--- What the exercise asks ---
All the data should come back exactly as it was given.

--- Provided data ---
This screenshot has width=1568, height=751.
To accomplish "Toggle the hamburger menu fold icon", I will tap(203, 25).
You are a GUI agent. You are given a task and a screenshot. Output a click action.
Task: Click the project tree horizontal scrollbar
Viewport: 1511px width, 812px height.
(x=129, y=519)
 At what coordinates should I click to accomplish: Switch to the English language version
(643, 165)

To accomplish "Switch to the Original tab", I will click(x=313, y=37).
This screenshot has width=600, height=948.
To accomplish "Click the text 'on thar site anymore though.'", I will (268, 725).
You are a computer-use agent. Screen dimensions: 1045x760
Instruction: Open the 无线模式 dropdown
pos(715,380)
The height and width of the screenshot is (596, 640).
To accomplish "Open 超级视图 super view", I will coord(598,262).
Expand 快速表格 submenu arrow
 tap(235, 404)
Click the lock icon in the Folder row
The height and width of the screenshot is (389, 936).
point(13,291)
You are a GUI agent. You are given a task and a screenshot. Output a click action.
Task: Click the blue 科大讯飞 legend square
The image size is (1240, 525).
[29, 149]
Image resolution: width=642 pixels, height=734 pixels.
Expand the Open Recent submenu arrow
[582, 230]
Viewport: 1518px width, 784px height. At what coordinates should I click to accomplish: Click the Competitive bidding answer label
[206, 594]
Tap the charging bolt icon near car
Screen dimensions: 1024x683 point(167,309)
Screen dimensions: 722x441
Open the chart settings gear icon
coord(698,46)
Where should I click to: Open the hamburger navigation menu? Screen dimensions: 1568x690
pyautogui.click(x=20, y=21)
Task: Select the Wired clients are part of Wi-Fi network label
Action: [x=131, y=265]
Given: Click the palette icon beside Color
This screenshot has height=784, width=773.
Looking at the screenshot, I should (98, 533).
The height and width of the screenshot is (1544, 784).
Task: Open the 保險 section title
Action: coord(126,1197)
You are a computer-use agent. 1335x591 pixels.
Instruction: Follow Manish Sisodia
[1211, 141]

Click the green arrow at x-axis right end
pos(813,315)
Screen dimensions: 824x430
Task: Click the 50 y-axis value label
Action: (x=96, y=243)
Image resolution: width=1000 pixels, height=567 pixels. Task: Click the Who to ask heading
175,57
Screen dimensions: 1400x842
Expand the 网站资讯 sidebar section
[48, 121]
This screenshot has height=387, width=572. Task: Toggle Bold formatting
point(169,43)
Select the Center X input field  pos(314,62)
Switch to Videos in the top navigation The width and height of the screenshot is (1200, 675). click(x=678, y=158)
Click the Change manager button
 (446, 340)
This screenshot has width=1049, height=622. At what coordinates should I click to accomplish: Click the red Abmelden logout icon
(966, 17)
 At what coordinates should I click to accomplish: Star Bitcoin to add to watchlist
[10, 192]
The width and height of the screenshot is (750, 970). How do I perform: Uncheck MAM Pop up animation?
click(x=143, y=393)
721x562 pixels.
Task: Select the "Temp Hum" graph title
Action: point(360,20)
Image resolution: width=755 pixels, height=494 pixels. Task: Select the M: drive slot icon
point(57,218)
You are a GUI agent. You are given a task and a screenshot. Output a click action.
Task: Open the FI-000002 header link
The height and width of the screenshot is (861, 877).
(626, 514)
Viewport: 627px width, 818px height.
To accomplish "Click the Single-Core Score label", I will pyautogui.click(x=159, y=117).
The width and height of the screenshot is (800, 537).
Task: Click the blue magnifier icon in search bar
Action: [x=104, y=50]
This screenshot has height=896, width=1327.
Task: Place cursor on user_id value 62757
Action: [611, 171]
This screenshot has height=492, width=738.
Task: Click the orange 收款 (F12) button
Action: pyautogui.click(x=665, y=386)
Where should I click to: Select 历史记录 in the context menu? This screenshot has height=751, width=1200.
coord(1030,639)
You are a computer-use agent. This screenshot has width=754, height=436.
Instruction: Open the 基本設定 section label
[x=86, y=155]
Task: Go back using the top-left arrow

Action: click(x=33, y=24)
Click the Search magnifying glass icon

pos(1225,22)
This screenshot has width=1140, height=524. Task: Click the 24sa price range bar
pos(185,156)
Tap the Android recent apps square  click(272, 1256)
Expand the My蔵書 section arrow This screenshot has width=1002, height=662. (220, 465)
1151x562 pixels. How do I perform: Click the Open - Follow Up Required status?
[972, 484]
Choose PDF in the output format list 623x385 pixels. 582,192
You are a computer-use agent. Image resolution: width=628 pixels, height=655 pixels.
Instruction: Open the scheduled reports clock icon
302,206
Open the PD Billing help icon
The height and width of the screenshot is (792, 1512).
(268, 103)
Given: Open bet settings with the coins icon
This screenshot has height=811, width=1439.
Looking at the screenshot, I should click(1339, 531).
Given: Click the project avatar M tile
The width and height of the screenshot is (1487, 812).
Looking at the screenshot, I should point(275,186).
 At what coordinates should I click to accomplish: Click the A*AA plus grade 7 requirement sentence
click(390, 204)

--- Task solution ---
This screenshot has width=1568, height=751.
To accomplish "Toggle the hamburger menu fold icon", I will tap(203, 25).
You are a GUI agent. You are given a task and a screenshot. Output a click action.
Task: Click the project tree horizontal scrollbar
Viewport: 1511px width, 812px height.
(x=129, y=519)
 At what coordinates should I click to accomplish: Switch to the English language version
(643, 165)

To accomplish "Switch to the Original tab", I will click(x=313, y=37).
This screenshot has width=600, height=948.
To accomplish "Click the text 'on thar site anymore though.'", I will (268, 725).
You are a computer-use agent. Screen dimensions: 1045x760
Instruction: Open the 无线模式 dropdown
pos(715,380)
The height and width of the screenshot is (596, 640).
To accomplish "Open 超级视图 super view", I will coord(598,262).
Expand 快速表格 submenu arrow
 tap(235, 404)
Click the lock icon in the Folder row
The height and width of the screenshot is (389, 936).
point(13,291)
You are a GUI agent. You are given a task and a screenshot. Output a click action.
Task: Click the blue 科大讯飞 legend square
The image size is (1240, 525).
[29, 149]
Image resolution: width=642 pixels, height=734 pixels.
Expand the Open Recent submenu arrow
[582, 230]
Viewport: 1518px width, 784px height. At what coordinates should I click to accomplish: Click the Competitive bidding answer label
[206, 594]
Tap the charging bolt icon near car
Screen dimensions: 1024x683 point(167,309)
Screen dimensions: 722x441
Open the chart settings gear icon
coord(698,46)
Where should I click to: Open the hamburger navigation menu? Screen dimensions: 1568x690
pyautogui.click(x=20, y=21)
Task: Select the Wired clients are part of Wi-Fi network label
Action: [x=131, y=265]
Given: Click the palette icon beside Color
This screenshot has height=784, width=773.
Looking at the screenshot, I should (98, 533).
The height and width of the screenshot is (1544, 784).
Task: Open the 保險 section title
Action: coord(126,1197)
You are a computer-use agent. 1335x591 pixels.
Instruction: Follow Manish Sisodia
[1211, 141]

Click the green arrow at x-axis right end
pos(813,315)
Screen dimensions: 824x430
Task: Click the 50 y-axis value label
Action: (x=96, y=243)
Image resolution: width=1000 pixels, height=567 pixels. Task: Click the Who to ask heading
175,57
Screen dimensions: 1400x842
Expand the 网站资讯 sidebar section
[48, 121]
This screenshot has height=387, width=572. Task: Toggle Bold formatting
point(169,43)
Select the Center X input field  pos(314,62)
Switch to Videos in the top navigation The width and height of the screenshot is (1200, 675). click(x=678, y=158)
Click the Change manager button
 (446, 340)
This screenshot has width=1049, height=622. At what coordinates should I click to accomplish: Click the red Abmelden logout icon
(966, 17)
 At what coordinates should I click to accomplish: Star Bitcoin to add to watchlist
[10, 192]
The width and height of the screenshot is (750, 970). How do I perform: Uncheck MAM Pop up animation?
click(x=143, y=393)
721x562 pixels.
Task: Select the "Temp Hum" graph title
Action: point(360,20)
Image resolution: width=755 pixels, height=494 pixels. Task: Select the M: drive slot icon
point(57,218)
You are a GUI agent. You are given a task and a screenshot. Output a click action.
Task: Open the FI-000002 header link
The height and width of the screenshot is (861, 877).
(626, 514)
Viewport: 627px width, 818px height.
To accomplish "Click the Single-Core Score label", I will pyautogui.click(x=159, y=117).
The width and height of the screenshot is (800, 537).
Task: Click the blue magnifier icon in search bar
Action: [x=104, y=50]
This screenshot has height=896, width=1327.
Task: Place cursor on user_id value 62757
Action: [611, 171]
This screenshot has height=492, width=738.
Task: Click the orange 收款 (F12) button
Action: pyautogui.click(x=665, y=386)
Where should I click to: Select 历史记录 in the context menu? This screenshot has height=751, width=1200.
coord(1030,639)
You are a computer-use agent. This screenshot has width=754, height=436.
Instruction: Open the 基本設定 section label
[x=86, y=155]
Task: Go back using the top-left arrow

Action: click(x=33, y=24)
Click the Search magnifying glass icon

pos(1225,22)
This screenshot has width=1140, height=524. Task: Click the 24sa price range bar
pos(185,156)
Tap the Android recent apps square  click(272, 1256)
Expand the My蔵書 section arrow This screenshot has width=1002, height=662. (220, 465)
1151x562 pixels. How do I perform: Click the Open - Follow Up Required status?
[972, 484]
Choose PDF in the output format list 623x385 pixels. 582,192
You are a computer-use agent. Image resolution: width=628 pixels, height=655 pixels.
Instruction: Open the scheduled reports clock icon
302,206
Open the PD Billing help icon
The height and width of the screenshot is (792, 1512).
(268, 103)
Given: Open bet settings with the coins icon
This screenshot has height=811, width=1439.
Looking at the screenshot, I should click(1339, 531).
Given: Click the project avatar M tile
The width and height of the screenshot is (1487, 812).
Looking at the screenshot, I should point(275,186).
 At what coordinates should I click to accomplish: Click the A*AA plus grade 7 requirement sentence
click(390, 204)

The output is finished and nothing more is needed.